How can you overwrite a split? + Possible Bug

Goal
I want to be able to overwrite a split in my dataset. Is there a way to do so?

Current Behavior
When I push to an existing split I get this error:

ValueError: Split complexRoofLocation_01Apr2023_to_31May2023test already present

Is there a way to remove a split, without manually going into the dataset?

Potential Bug
What’s strange is that datasets, despite the operation erroring out form the ValueError above, still overwrites the split:

Pushing dataset shards to the dataset hub: 100% [.....................] 1/1 [00:00<00:00, 55.04it/s]

This makes you feel like the whole operation failed, but in fact your dataset is now changed.
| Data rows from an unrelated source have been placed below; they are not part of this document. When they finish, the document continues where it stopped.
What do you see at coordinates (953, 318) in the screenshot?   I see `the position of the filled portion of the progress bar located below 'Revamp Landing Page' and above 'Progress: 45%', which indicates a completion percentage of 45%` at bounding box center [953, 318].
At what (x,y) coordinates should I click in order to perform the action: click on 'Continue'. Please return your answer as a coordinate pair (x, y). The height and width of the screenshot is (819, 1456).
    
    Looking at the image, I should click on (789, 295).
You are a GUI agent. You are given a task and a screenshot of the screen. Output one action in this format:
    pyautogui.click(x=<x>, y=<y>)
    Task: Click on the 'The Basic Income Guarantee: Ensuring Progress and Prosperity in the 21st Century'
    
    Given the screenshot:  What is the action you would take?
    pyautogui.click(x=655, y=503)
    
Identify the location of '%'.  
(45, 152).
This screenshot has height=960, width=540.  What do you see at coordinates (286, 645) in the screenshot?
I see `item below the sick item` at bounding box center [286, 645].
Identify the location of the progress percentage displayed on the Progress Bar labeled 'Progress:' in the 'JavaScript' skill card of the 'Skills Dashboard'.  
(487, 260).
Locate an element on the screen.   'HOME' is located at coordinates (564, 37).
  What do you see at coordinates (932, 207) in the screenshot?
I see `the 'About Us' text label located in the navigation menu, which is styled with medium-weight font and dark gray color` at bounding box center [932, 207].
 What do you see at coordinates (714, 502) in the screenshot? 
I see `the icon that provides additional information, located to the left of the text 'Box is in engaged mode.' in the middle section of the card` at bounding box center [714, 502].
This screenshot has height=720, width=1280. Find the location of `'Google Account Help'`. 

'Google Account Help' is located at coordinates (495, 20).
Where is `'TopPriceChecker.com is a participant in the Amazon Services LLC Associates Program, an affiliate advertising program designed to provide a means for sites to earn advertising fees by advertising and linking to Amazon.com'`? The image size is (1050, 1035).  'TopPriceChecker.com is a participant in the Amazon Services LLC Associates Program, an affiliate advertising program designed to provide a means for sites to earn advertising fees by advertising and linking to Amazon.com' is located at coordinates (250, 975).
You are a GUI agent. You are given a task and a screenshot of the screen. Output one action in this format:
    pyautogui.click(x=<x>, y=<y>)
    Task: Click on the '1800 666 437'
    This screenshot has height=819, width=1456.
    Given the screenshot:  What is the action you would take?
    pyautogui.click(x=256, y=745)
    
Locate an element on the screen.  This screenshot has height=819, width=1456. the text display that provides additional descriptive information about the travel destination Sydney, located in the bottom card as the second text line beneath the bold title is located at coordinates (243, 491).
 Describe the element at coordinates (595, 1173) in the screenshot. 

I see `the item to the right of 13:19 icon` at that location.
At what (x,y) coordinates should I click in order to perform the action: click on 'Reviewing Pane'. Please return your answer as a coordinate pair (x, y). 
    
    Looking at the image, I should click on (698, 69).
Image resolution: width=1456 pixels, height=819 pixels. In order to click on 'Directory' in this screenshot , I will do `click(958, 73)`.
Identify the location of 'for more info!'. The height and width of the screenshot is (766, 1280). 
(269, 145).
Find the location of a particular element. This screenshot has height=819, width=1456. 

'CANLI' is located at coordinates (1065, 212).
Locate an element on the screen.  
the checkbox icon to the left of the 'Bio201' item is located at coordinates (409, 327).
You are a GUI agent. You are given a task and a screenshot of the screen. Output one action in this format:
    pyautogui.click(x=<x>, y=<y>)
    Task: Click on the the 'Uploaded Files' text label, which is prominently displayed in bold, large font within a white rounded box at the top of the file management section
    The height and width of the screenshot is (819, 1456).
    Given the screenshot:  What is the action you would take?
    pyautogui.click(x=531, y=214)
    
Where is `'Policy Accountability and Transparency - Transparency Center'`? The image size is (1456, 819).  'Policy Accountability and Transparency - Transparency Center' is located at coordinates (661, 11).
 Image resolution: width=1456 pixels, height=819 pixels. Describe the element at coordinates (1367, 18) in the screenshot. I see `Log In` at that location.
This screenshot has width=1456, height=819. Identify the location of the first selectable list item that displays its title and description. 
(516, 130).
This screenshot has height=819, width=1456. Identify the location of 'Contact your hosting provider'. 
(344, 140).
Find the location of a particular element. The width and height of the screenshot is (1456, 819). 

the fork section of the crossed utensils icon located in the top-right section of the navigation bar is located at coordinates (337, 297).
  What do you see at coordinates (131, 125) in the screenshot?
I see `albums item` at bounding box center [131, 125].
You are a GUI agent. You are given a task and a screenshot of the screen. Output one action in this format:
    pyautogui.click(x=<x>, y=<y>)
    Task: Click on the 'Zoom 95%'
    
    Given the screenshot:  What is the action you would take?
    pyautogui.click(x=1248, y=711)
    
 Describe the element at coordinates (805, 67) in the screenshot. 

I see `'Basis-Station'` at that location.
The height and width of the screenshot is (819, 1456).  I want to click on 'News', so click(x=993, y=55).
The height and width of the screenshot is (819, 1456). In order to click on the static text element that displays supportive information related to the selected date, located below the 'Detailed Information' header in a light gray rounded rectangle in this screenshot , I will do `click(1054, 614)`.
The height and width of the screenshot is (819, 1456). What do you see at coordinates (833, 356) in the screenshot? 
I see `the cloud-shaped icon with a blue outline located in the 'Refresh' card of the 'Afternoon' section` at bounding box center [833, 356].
That feels like a bug.

Additional Strange Behavior
While it updates the split, it doesn’t update the split’s information. Because of this when you pull down the dataset you may end up getting a NonMatchingSplitsSizesError. I do because my the original split had 5 rows, but upon attempting to override there were only 4. So the dataset states there’s 5 but only 4 exist in the split.

Expected Behavior
This basically corrupts the data. Either it should let the overwrite happen or it shouldn’t do anything.

Appreciate you taking the time to read this!

hi @govindrai ! could you please provide a short code snippet to reproduce this behavior and which version of datasets you use?
also feel free to open an issue with these bugs and how to reproduce them on GitHub :slight_smile:

1 Like

Thanks! Opened bug report. Colab link in bug report!